Your proposal serves as an outline of your overall plan and goals. It is also a means of persuading the staff of your university that your plan and goals are worthy of consideration and implementation. This step should not be taken lightly.
Writing a research proposal might seem like a pointless, redundant task, but it serves a key purpose. Your proposal serves as an outline for your project; it gives your professors a general idea of what you want to accomplish. Secondly, have to clearly illustrate what knowledge gap you are are trying to fill in your discipline. Perhaps there is some aspect of theoretical physics that you want to expand upon, or maybe there is some important historical event that you believe you can shed some light on. Finally, the main goal is to persuade others to support your endeavor by showing that you can logically put together a well organized plan. Your research might cost your institution money, and like all people, your professors want their money to be well spent.

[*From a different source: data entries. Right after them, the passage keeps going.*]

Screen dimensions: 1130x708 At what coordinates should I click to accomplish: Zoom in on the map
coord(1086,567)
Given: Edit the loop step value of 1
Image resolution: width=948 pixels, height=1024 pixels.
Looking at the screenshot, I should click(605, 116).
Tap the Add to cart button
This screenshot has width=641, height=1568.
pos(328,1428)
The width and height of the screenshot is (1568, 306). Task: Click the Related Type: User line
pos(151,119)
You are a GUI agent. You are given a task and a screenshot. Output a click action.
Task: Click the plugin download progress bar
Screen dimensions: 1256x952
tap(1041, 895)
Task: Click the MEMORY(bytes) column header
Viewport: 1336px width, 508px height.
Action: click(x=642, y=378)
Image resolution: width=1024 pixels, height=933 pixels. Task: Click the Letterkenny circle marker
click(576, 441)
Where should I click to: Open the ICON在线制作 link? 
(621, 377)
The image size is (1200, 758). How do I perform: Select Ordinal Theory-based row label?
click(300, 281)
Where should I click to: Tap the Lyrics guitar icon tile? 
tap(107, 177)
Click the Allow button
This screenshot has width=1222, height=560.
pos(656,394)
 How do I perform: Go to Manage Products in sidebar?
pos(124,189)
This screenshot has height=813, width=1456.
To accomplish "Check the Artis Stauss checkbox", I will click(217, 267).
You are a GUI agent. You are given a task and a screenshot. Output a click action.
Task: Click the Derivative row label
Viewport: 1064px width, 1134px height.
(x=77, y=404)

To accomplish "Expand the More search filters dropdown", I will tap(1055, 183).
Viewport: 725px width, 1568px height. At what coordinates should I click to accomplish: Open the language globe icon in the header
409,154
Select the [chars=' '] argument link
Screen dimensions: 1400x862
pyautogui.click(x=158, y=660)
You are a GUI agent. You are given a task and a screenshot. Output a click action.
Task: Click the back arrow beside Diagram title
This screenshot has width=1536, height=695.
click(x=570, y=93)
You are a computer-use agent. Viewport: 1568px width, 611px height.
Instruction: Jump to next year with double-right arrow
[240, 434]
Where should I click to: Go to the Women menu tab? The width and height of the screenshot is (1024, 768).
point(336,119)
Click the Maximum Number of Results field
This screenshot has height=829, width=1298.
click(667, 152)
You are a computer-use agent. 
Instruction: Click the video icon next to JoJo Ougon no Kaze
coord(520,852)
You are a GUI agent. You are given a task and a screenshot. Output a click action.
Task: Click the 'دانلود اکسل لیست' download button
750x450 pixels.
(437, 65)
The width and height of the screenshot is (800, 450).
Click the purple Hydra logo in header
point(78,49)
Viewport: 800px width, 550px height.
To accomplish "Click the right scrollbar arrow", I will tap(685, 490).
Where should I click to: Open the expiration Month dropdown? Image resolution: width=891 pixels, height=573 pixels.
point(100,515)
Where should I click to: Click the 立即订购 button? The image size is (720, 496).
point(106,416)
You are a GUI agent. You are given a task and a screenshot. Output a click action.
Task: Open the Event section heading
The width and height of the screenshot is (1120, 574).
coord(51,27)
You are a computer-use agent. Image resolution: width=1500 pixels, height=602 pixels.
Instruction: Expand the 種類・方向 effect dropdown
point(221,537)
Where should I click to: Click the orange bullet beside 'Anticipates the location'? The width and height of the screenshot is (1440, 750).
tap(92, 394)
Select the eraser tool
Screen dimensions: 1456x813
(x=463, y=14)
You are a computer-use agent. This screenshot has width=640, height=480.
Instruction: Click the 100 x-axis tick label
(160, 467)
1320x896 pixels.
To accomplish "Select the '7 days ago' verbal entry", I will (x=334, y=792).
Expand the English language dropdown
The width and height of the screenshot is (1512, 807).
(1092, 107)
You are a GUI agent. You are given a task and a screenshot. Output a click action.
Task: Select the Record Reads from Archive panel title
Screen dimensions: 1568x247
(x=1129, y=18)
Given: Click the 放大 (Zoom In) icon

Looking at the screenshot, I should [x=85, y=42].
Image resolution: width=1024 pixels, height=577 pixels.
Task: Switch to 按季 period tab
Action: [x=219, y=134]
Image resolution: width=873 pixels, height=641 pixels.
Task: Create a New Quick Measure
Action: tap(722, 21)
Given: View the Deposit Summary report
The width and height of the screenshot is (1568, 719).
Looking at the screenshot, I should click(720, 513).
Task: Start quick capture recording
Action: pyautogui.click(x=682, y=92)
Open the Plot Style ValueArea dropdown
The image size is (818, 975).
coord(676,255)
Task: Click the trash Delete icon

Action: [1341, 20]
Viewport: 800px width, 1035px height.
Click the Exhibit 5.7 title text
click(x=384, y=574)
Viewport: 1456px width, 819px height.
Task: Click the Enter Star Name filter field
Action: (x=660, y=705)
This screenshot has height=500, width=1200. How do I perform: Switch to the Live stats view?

That is why your text has to be well written and thought out.
Every educational institution has its own formatting requirements; follow their rules, no matter how stupid you think they might be. We here at EduBirdie have created a general outline of what your format should look like based on our experience.
Every work should have a good title, whether it be a poem, novel, or an academic work. Your title is the first thing your professors see when they examine your work. Your title must be relevant to the content of your proposal. If your intention is to study the role African American musicians played in the development of Jazz in the 20s and 30s, ensure that your title is appropriate and specific to that topic. Your title should not be vague and opaque. For example, do not make your title: African Americans in Music During the 20th Century. Doesn’t that seem a little cloudy? What kind of music are you talking about? What decade? A better title would be: The Role of African American Musicians During the American Jazz Age or African American Musicians and the Development of Jazz in the Great Depression. These titles specify the type of music and the era to be studied.
Your introduction presents the problem that you want to study. Here you want to briefly state your topic, the methods and materials you want to use in your research, and the importance of your research. Here you do not want to go into too much detail; instead, be concise, giving an overview of what will be in your proposal.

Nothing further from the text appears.